Triumph over the UNIBOOB

Hayyyyy betch. First, check out my Etsy shop. (Is this how I sell stuff? Am I adulting now?)

Second, I got some life updates.

I had to cancel my next surgery today. It was supposed to be May 12…the final step of reconstruction. I also didn’t blog about the fact that I spent a week in the hospital in April due to a boob infection. WHO gets a boob infection… when you don’t even have real boobs??!! This lucky girl. It started with a really painful feeling in my chest and ribs. I woke up on a Monday and it felt like I had cracked my right ribs. OK cool. I was trying to recall the weekend and if I did anything that could cause this. Did I get drunk and wrestle the Hulk? Hmm no… so I assumed I had just slept wrong and… crushed my ribs in the process? Is that a thing? I don’t know.

Then fast forward to later that afternoon. I suddenly got violent chills and I literally couldn’t stop shaking. I called Jeff and told him to take me the emergency room. UGHHHHH! I am SOOOOO not looking forward to this. I knew something was wrong. Luckily for me, I still get to play the “cancer card” when I go to the hospital… so I was rushed to my own private room immediately without waiting. VIP yo!

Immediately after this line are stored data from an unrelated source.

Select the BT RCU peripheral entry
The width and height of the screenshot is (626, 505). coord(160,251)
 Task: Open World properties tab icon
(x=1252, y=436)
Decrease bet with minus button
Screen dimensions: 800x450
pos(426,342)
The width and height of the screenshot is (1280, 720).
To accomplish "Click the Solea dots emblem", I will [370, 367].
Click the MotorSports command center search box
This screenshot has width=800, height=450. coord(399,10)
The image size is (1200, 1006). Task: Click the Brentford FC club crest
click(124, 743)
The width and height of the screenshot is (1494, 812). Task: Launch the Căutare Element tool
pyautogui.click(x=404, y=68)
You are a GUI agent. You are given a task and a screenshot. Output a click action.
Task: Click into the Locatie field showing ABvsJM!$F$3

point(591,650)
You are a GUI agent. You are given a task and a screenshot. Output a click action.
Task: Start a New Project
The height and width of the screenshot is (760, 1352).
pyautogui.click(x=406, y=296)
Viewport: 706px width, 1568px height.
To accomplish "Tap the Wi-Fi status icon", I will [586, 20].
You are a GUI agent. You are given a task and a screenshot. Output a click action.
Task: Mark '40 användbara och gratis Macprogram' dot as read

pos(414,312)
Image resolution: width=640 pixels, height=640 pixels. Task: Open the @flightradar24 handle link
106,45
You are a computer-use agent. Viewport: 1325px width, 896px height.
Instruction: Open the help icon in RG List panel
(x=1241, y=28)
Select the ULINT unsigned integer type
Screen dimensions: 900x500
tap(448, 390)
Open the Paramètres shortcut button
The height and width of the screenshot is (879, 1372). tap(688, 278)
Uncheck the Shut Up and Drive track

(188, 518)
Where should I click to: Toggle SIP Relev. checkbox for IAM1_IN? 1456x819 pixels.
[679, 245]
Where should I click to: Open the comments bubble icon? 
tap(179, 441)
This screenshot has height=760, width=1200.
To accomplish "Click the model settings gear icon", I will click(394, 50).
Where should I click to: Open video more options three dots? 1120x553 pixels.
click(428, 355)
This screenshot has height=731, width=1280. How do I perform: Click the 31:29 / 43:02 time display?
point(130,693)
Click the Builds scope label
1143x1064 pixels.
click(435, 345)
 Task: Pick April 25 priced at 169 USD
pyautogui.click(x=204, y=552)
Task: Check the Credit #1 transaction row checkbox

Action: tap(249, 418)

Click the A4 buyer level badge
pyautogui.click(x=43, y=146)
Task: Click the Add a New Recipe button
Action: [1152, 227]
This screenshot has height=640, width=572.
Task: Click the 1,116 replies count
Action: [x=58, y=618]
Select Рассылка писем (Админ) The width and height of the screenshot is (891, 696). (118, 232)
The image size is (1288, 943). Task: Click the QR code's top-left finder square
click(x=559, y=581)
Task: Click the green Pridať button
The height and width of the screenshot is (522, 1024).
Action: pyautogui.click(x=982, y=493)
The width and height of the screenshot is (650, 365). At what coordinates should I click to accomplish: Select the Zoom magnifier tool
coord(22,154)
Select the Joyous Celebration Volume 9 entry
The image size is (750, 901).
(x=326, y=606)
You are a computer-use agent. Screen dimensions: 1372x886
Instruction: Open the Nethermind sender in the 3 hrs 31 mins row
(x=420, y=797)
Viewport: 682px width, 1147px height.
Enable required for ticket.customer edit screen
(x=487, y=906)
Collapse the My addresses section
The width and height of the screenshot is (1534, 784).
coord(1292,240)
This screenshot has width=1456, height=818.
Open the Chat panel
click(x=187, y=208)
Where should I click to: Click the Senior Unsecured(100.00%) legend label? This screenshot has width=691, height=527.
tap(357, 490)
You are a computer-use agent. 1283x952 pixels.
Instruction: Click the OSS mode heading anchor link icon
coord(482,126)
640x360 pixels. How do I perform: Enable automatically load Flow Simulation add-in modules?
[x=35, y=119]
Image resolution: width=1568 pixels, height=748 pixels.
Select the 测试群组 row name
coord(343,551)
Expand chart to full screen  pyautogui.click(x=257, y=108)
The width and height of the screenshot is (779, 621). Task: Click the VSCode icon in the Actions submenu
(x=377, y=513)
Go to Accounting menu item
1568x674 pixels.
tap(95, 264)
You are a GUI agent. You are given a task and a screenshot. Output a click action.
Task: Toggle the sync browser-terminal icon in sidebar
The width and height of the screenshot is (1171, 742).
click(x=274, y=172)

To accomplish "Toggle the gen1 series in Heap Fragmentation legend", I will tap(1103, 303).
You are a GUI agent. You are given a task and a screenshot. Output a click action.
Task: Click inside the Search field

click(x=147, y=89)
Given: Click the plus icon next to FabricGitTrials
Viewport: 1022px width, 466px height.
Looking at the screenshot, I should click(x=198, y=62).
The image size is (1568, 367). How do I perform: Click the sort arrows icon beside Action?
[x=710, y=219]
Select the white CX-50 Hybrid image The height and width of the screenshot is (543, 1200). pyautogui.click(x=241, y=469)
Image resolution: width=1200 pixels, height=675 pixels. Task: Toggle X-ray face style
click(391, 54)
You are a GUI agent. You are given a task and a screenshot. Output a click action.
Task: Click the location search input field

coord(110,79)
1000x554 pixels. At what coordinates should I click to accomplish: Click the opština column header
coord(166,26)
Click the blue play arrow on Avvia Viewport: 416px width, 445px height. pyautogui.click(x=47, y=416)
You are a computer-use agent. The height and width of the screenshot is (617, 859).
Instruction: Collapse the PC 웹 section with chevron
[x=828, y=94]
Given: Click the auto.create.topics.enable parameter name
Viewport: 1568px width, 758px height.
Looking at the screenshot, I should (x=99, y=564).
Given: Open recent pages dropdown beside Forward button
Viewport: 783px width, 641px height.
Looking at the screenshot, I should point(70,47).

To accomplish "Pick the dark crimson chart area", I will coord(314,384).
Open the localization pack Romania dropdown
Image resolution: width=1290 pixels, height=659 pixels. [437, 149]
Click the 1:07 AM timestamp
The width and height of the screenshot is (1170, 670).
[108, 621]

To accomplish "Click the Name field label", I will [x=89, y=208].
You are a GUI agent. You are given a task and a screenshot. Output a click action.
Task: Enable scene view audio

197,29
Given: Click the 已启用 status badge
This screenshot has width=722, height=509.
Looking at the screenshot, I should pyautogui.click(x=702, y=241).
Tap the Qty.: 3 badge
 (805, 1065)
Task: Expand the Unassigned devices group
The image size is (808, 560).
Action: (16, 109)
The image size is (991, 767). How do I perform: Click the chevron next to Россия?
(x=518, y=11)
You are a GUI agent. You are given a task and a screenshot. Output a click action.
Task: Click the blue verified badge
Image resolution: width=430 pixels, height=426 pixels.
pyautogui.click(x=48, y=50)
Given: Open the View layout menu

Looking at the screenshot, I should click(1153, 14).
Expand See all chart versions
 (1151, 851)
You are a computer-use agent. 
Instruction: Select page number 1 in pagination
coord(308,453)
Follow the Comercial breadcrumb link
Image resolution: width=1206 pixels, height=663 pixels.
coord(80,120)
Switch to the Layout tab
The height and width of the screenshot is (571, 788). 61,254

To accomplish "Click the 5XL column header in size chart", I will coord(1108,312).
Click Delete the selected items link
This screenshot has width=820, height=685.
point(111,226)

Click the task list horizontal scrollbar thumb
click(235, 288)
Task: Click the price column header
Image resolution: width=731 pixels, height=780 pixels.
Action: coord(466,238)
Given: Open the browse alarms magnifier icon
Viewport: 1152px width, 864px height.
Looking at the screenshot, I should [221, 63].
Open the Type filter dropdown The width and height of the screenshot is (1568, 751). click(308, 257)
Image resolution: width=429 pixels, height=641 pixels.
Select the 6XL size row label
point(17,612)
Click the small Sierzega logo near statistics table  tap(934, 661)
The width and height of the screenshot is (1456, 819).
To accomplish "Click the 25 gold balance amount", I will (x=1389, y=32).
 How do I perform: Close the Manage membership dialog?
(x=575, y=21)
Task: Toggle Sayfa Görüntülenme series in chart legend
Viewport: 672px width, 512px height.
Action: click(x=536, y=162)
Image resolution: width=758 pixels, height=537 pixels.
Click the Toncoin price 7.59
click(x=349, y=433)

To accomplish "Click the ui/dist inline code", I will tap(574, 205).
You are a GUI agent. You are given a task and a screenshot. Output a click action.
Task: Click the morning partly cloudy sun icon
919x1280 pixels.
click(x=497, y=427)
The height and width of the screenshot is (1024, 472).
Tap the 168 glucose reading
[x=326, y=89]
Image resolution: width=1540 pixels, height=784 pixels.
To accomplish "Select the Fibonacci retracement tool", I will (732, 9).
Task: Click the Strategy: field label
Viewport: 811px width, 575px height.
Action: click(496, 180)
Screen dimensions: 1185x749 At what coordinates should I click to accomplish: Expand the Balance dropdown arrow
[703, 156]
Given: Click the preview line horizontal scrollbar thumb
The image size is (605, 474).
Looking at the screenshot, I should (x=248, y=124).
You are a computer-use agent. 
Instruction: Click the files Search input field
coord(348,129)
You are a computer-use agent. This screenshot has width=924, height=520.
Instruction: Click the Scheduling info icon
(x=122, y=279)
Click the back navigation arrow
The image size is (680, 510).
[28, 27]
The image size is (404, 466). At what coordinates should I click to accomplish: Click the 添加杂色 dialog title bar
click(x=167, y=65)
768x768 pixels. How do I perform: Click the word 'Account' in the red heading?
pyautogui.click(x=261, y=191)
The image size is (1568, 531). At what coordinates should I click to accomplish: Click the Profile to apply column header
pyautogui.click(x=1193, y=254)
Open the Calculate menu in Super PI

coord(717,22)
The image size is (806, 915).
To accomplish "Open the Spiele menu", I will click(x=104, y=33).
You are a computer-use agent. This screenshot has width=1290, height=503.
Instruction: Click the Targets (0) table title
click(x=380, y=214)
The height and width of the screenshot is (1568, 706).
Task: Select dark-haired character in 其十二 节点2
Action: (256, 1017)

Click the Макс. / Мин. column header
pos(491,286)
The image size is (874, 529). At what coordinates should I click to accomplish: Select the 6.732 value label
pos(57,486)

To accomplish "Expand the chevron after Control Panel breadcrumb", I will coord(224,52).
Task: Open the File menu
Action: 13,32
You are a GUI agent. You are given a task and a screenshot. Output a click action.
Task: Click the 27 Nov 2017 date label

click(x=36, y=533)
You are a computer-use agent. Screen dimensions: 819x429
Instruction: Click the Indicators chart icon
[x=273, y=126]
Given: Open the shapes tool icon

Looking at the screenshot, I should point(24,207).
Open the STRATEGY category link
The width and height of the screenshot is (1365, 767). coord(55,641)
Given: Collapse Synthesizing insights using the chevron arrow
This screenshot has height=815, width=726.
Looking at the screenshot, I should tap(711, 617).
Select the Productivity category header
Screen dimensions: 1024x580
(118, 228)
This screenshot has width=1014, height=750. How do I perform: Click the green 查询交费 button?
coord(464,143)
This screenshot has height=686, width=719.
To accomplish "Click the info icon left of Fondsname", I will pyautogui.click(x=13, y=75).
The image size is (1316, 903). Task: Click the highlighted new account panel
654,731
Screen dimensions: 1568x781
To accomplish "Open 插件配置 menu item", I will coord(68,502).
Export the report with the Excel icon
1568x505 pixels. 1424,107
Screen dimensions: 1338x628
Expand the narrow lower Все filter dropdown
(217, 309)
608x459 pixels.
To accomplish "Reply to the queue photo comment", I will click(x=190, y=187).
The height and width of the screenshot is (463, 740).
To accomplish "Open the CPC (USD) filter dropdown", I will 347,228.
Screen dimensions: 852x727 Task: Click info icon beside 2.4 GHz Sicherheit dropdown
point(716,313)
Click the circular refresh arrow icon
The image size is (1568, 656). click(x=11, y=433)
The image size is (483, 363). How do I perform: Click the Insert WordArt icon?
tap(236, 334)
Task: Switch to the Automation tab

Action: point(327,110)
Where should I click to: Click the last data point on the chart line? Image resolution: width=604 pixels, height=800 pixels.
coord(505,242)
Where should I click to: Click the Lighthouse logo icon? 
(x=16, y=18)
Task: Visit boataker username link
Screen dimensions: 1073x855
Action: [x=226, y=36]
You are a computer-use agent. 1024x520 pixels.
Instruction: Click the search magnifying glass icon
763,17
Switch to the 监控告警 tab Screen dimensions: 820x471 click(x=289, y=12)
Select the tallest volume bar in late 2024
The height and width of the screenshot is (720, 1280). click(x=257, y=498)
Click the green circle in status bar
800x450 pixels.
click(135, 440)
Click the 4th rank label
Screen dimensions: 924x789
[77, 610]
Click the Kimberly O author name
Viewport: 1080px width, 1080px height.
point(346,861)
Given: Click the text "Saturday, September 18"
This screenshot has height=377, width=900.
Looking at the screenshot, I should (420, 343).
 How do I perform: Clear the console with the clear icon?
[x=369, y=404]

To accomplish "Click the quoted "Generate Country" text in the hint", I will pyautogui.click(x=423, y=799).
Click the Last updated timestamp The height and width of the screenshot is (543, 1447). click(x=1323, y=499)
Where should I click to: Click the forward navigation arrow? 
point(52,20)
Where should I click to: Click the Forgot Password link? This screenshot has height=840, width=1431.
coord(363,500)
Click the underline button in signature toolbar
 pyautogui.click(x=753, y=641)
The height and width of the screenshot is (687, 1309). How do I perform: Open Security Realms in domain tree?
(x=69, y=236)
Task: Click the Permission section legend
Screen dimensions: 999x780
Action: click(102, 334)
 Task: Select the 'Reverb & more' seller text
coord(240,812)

When the on-call doctor saw me, he said I had a breast infection in the right side. I also had a 103.7 fever and was shaking and sweating like a hooker at church. After blood work and a sonogram confirmed my infection, I was stashed away upstairs in the cancer ward for the night. The next morning, a parade of doctors came to see me; my oncologist, my oncologist’s assistant, my plastic surgeon, my breast surgeon, and an infectious disease doctor. I still had a fever of 103, which didn’t go down until Tuesday night. All of the doctors told me the same general thing: if your infection doesn’t improve or go away in the next 48 hours, we will have to schedule you for emergency surgery to remove the implant.

OH COOL, so you’re telling me that I may have ONE FUCKING BOOB? I couldn’t stop crying. Imagining myself being uni-boobed. The Lone Boob. Boob Solo. Me, Myself and My One Boob.

So, fast forward through the next 5 days of boredom and agony I spent in the hospital. Some of you may have seen my Snapchats (Susansheffield – add me!) expressing my extreme disdain for hospital food and the lack of Bravo tv. I received antibiotics, fluids, and magnesium, (I have no idea why I got magnesium) intravenously during my amazing vacation at the hospital. I also got some morphine, which was kinda cool, but it was short-lived because it gave me a throbbing headache once it wore off (I requested Percocet instead). Yes, I was in a lot of pain. My right boob was swollen, red, and angry. Heyyy…. Kinda like Donald Trump! (zing!)

So as it turns out, I got really lucky. Super lucky actually. On Friday the doctors released me from the hospital with a two week supply of antibiotic pills, and some sweet hospital socks (you know, the tube ones with tred marks?). I was in the extremely rare 10% of breast cancer patients who overcame a breast infection without having to remove the implant. Thank you God. Seriously, thank you thank you thank you thank youuuuuuuu! NOOOOooooo UNIBOOB!

My plastic surgeon canceled my surgery because he said he wants to wait two more months to make sure I’m “out of the weeds” after the infection. I’m totally okay with that. Because of the infection, I’ve been super boring lately. Wanna know what I did last weekend? I sat on my couch, ordered Chinese food, made bracelets, and watched reruns of Sons of Anarchy. I’ve only drank alcohol one time in the past 5 weeks. WHO AM I? I am trapped in the body of an 82 year-old woman who enjoys tea and crafts in her recliner on a Saturday night. I rock.

I feel perfectly fine now. It’s been a month since my hospital stay, and my infection seems to be clear. SO that’s what I’ve been up to lately. I’ll update my blog when my next disaster strikes! I kid, but seriously… universe… please give me a break (insert middle finger emoji).